• **PASSAGE**:
*** Block opens ***
The length of the average workweek fell, and average hourly earnings were barely changed. As a result, the total number of hours worked throughout the economy fell, as did the total earnings of the mass of workers. It is impossible to sustain an economy on trends like these over the longer term.

The figures I’ve been quoting come from a survey of 300,000 employers. The simultaneous survey of about 60,000 households looked somewhat better, but not all that much. The share of the adult population working rose by 0.2 point, but that only reversed the decline of the previous two months. And while the household measure of employment showed good gains, they were more than entirely accounted for by gains in part-time employment (much of it among people who’d prefer full-time work). The number of full-time employed fell by over quarter of a million.

The unemployment rate rose a tenth of a point, as an uncommonly large number of people entered a workforce that was unable to accommodate them. But the problem of long-term unemployment, which had gotten a little better for a few months, got worse again in May. The average unemployed person has been out for work for nearly 40 weeks, one of the longest spells on record. And that’s almost three years into an economic recovery.

While this report hardly qualifies as a disaster, it does confirm that there’s a real slowdown underway, and not just some weather-related quirks. The question now is is this just a return to the post-financial crisis norm of weak gains, or a stall-speed transition to something worse? There’s good historical evidence that the U.S. economy just can’t live with slow growth. (And yes, before anyone emails me, I know that growth is not ecologically sound. But until we underake some serious structural reforms, it’s the only game in town.) So if growth gets much slower than it is now, we’re quite likely to fall back into recession. Add the worsening Eurotroubles, and it’s looking to us like the Federal Reserve will begin dusting off the Extraordinary Measures playbook very soon. Because god knows that neither the president nor Congress will do anything of the sort.

4 Comments on “Radio commentary: compulsory patriotism, saggy job report

  1. ” With this kind of ingrained deference, who needs fascism?”

    Indeed, that’s one reason that I am not too worried about the US going fascist anytime soon. The countries where fascism did take power back in the 1920s and 1930s (i.e. Italy and Germany) were countries with strong workers movements. Fascist regimes were imposed in those countries to crush militant trade unions and working class political parties. In the US there is no need for a fascist regime since there is no workers movement, as such, that needs to be crushed. Hence, no threat of fascism. But that’s not deny that the US is lacking in very dangerous forms of authoritarianism that, in their own way, may be as dangerous as fascism was.

  2. I have written about this patriotism shit til I am blue in the face, ever since Vietnam. Christ, union meetings sometimes have the wretched Pledge of Allegiance. It never ends in this country. But just once, it would be nice for someone to say, like Olaf in ee cummings’ poem, “there is some shit I will not eat.” How bad is it that we feel the need to apologize even before anyone demands that we eat the shit?

    As to the economy, in our travels, outside of a few rich places like Boulder, CO, we don’t see many signs of coming prosperity. And people’s moods seem to match what is happening in the economy. Hope does not abound.

  3. Please do resume posting the commentaries. I always enjoy hearing them and then want to read them to further ponder the points.
*** Block closes ***
• **DATA LISTING**:
*** Block opens ***
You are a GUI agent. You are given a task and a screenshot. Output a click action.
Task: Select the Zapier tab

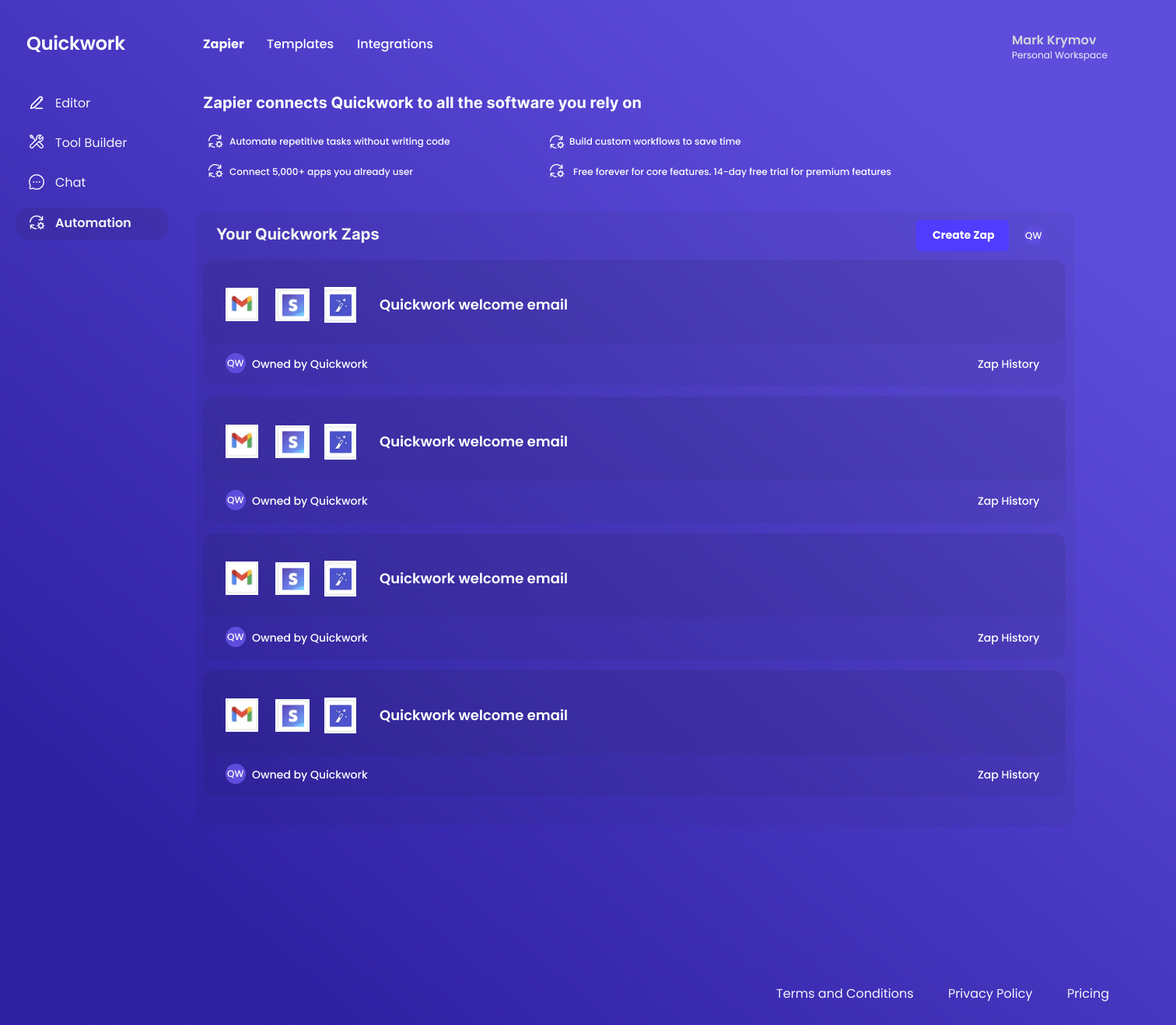coord(223,44)
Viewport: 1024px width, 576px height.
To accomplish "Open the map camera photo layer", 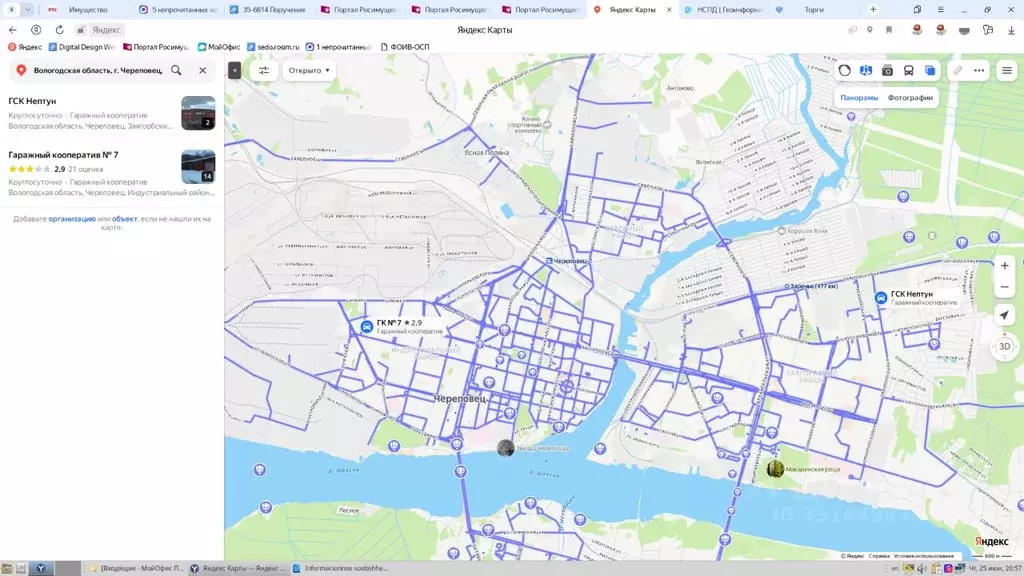I will click(887, 71).
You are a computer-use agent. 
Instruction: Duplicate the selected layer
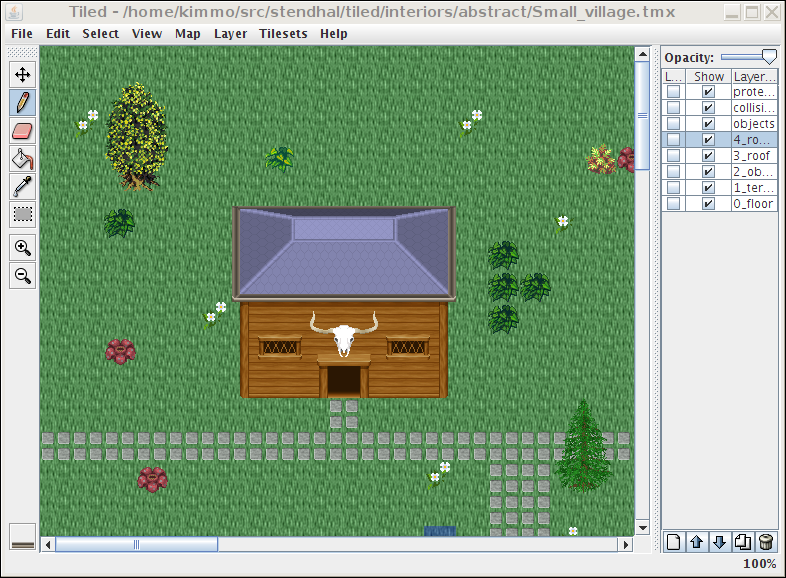[743, 542]
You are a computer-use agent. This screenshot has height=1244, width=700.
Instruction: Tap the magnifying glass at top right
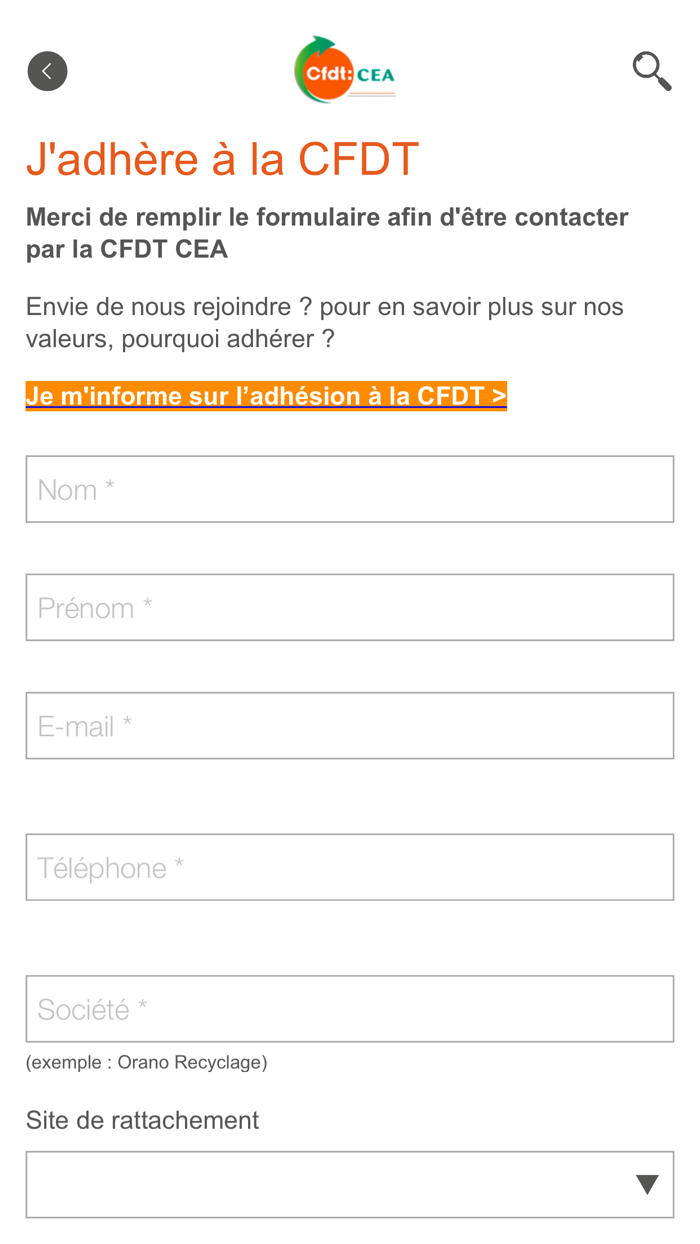[x=650, y=68]
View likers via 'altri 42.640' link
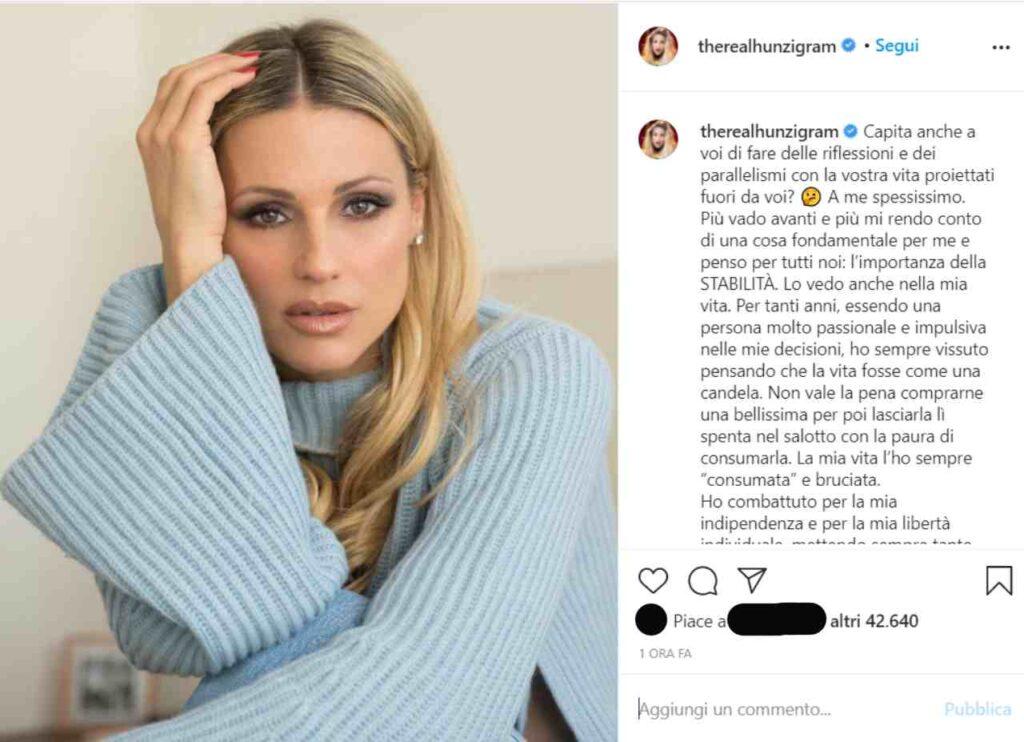Viewport: 1024px width, 742px height. tap(874, 621)
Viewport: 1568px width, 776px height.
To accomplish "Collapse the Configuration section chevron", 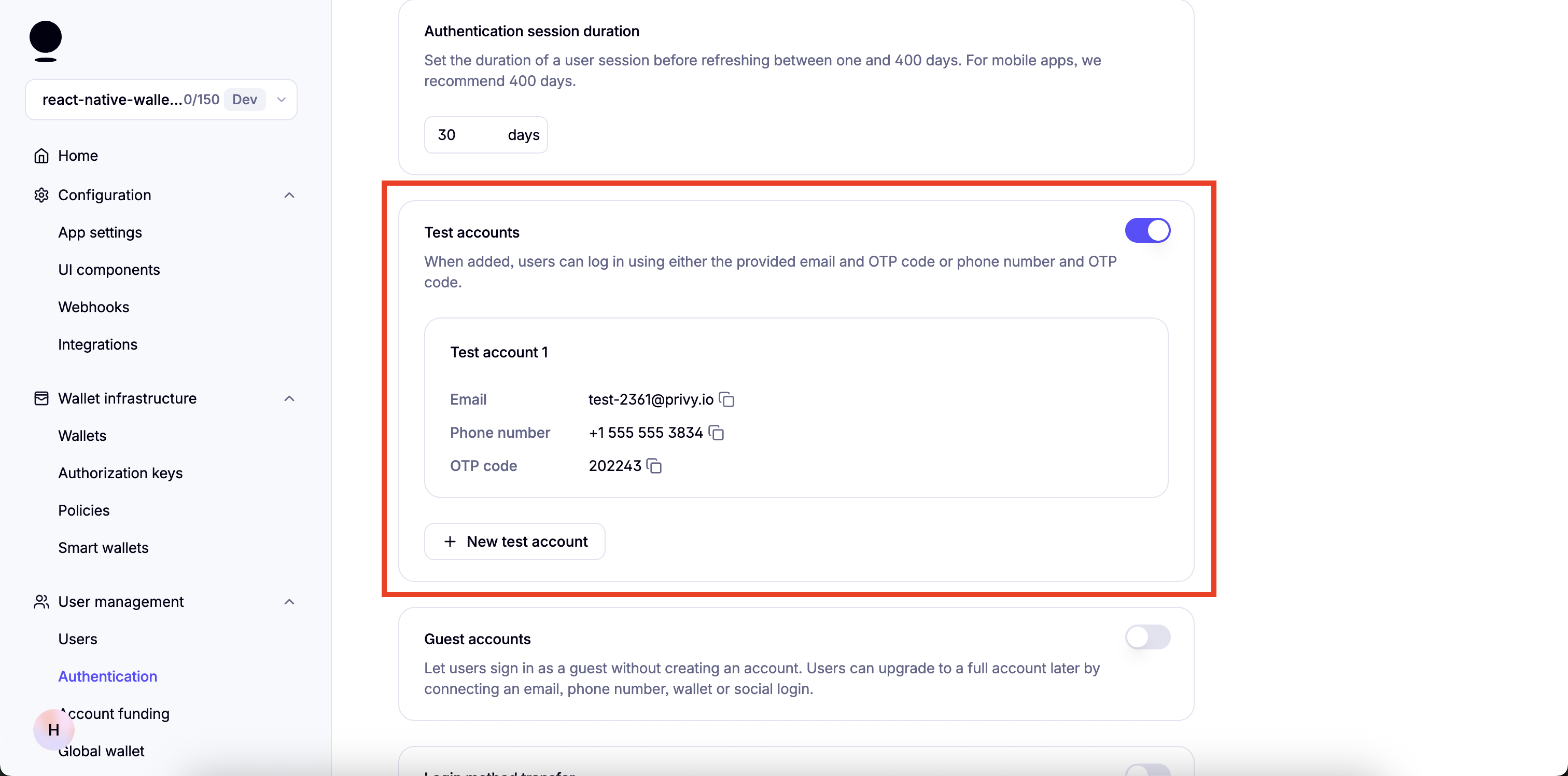I will point(289,196).
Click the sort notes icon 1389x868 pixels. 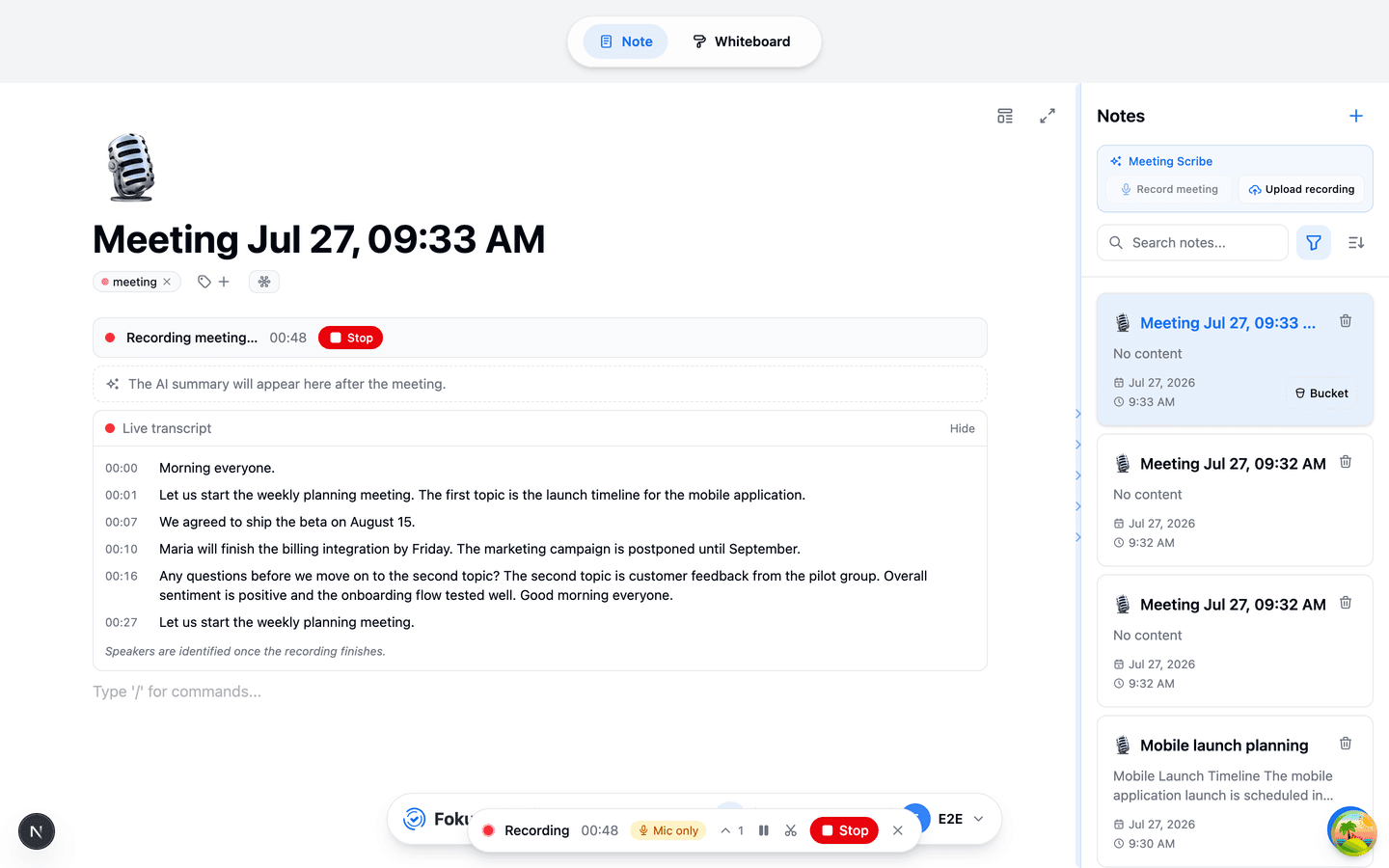click(1355, 243)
*** Block closes ***
• **WHAT TO DO**:
(a) In the passage, how many employers were in the survey that the quoted figures come from?
(b) Reproduce the passage starting at "The figures I’ve" and ending at "of a million.".
(c) List every measure that the passage describes with the word "fell".

• **RESPONSES BY TASK**:
(a) 300,000 employers.

(b)
The figures I’ve been quoting come from a survey of 300,000 employers. The simultaneous survey of about 60,000 households looked somewhat better, but not all that much. The share of the adult population working rose by 0.2 point, but that only reversed the decline of the previous two months. And while the household measure of employment showed good gains, they were more than entirely accounted for by gains in part-time employment (much of it among people who’d prefer full-time work). The number of full-time employed fell by over quarter of a million.

(c)
- The length of the average workweek
- The total number of hours worked throughout the economy
- The total earnings of the mass of workers
- The number of full-time employed